Apesar da vantagem de 6 milhões de votos na disputa presidencial, o petista não viu a superioridade se espelhar no parlamento. Os partidos que compõem sua base de apoio elegeram 108 deputados. Com a adesão do PDT a sua candidatura no segundo turno, a soma chega a 125. O número representa cerca de um quarto da Câmara.

Já a base inicial de Bolsonaro somaria 187 parlamentares, com PP e Republicanos. O PL, do presidente, terá a maior bancada da Casa, com 99 deputados. A hegemonia do partido se reproduz no Senado, com 14 congressistas, à frente do PSD, com 11; MDB e União Brasil, com dez cada um, e o PT de Lula, com nove.

Em termos numéricos, a nova composição do Congresso apresenta um cenário desconfortável para o ex-presidente, especialmente pelo fortalecimento de uma direita hostil a Lula. Será um quadro bastante modificado em relação a governos anteriores do petista, que tinha o PSDB como principal força de oposição, enquanto parte expressiva da centro-direita integrava seu arco de alianças.

"A direita triunfou, e é um Congresso de direita. Um governo Lula, se for eleito, vai ter muitas dificuldades com o Congresso, muita resistência. O bolsonarismo estará muito presente na vida política brasileira nos próximos anos", avalia o pesquisador Oliver Stuenkel, professor de Relações Internacionais na Fundação Getúlio Vargas (FGV).

A leitura de Stuenkel é ecoada pela análise do cientista político Claudio Couto, também da FGV. "Não serão poucas as dificuldades. No caso do Senado, há uma presença ainda mais forte do bolsonarismo 'raiz'. Não são apenas políticos do Centrão que podem abandonar Bolsonaro em caso de mudança de governo", afirma o pesquisador.

Centrão pode migrar

A volatilidade do bloco de partidos fisiológicos conhecido como Centrão é justamente um dos fatores que leva o cientista político Alberto Carlos Almeida a divergir. O analista acredita que a base de apoio de Lula chegaria rapidamente a 200 deputados – com políticos do partido de Bolsonaro, inclusive.
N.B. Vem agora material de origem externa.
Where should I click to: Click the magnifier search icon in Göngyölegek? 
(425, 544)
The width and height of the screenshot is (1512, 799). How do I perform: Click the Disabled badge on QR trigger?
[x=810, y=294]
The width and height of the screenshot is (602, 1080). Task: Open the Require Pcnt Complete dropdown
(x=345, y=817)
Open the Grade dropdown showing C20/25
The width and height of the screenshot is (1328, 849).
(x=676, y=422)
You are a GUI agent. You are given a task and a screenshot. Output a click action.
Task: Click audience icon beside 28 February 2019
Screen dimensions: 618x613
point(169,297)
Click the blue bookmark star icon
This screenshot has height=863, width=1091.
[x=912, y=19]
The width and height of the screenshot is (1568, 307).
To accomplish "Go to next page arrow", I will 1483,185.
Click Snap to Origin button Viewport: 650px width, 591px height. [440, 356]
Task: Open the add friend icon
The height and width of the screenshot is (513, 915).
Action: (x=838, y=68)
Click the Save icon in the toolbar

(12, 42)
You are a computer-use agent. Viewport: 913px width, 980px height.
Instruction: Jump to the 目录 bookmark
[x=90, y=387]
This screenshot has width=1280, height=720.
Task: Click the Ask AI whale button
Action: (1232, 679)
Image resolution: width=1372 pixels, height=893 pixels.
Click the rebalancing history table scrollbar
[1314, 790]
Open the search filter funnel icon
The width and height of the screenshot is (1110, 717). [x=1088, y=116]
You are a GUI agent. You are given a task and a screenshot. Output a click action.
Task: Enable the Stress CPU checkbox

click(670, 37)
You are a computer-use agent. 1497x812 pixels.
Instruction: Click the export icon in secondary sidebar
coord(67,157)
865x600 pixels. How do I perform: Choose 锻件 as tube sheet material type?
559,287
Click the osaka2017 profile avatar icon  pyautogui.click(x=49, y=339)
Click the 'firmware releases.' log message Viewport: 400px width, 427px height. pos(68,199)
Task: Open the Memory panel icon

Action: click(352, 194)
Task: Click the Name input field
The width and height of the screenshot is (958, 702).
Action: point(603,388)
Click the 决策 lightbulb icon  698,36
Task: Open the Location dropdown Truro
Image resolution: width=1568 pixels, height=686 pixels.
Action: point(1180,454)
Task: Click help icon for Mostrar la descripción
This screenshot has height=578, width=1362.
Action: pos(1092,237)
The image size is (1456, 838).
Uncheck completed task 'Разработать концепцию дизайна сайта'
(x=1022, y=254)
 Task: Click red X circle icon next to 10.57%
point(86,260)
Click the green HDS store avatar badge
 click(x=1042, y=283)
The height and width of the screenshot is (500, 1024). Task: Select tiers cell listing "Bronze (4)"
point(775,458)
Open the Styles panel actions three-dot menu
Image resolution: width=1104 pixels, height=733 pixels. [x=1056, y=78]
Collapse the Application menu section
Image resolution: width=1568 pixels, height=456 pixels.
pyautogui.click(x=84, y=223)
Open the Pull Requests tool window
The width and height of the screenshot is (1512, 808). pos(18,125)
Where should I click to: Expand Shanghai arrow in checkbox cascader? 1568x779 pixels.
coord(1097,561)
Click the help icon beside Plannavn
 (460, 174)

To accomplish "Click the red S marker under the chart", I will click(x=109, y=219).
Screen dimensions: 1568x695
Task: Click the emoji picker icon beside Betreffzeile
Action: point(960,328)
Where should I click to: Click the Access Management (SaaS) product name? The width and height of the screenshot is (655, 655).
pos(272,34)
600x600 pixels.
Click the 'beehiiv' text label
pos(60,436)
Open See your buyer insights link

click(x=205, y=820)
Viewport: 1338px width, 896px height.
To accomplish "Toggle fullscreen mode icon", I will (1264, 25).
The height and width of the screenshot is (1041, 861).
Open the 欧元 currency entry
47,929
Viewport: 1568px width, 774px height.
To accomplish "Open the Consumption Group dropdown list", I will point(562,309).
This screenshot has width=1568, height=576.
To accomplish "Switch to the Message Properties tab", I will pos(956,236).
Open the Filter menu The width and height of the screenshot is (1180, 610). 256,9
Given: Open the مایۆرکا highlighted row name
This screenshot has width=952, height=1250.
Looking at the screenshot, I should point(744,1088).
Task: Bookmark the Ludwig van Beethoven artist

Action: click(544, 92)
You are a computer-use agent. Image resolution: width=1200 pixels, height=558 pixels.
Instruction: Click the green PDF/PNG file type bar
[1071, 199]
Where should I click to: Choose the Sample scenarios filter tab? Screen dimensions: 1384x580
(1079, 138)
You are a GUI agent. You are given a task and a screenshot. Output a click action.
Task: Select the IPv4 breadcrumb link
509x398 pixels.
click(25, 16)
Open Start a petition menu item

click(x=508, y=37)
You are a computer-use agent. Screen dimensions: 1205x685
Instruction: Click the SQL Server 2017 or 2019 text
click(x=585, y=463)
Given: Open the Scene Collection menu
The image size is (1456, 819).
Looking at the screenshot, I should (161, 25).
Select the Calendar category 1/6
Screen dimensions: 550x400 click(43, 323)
"O PL tem, sim, muitos bolsonaristas lá dentro. Mas também há muitos deputados que preferem estar ao lado do governo. Isso também se aplica ao União Brasil e outros partidos. O apoio de legendas que se aliam a Bolsonaro de maneira pouco entusiasmada, como o MDB e o PSD do Kassab, ampliaria ainda mais essa base. O mesmo vale para o Senado", comenta.

Em linha com Almeida, o pesquisador João Feres, cientista político vinculado ao Instituto de Estudos Sociais e Políticos da Universidade do Estado do Rio de Janeiro (Iesp/Uerj), avalia que o ex-presidente não enfrentaria problemas de governabilidade em um terceiro mandato.

"Lula tem todas as condições de governar. Só haveria problemas para passar pautas muito progressistas, já que é um Congresso conservador. Mas o Lula é um sujeito super hábil para trabalhar esse tipo de coisa. Não vejo riscos de esse desenho do Congresso causar instabilidade política", assinala.

O exemplo de Viktor Orbán

Caso seja reeleito, o presidente Jair Bolsonaro teria uma situação bem mais favorável no Congresso do que no início de seu primeiro mandato, quando tentou governar sem uma base de apoio sólida.

"O cenário é totalmente diferente. Bolsonaro não só fez uma coalizão com o Centrão, como conseguiu ampliá-la com os resultados eleitorais deste ano. Ele já começaria um segundo mandato com uma base de sustentação fortalecida no Legislativo", avalia Claudio Couto, da FGV.

Com o respaldo da reeleição e o parlamento a seu favor, Bolsonaro teria mais espaço para avançar em uma agenda autoritária. Entre os analistas, há um receio de que o presidente siga o exemplo do primeiro-ministro da Hungria, Viktor Orbán, que modificou regras institucionais para fortalecer o seu próprio poder.

"Bolsonaro já deu vários sinais de que seguiria essa receita para implantar o seu próprio regime autoritário por aqui. É o grande perigo que nós corremos", diz Couto. O cientista político alerta para o risco de ataques ao poder Judiciário, sobretudo ao Supremo Tribunal Federal (STF).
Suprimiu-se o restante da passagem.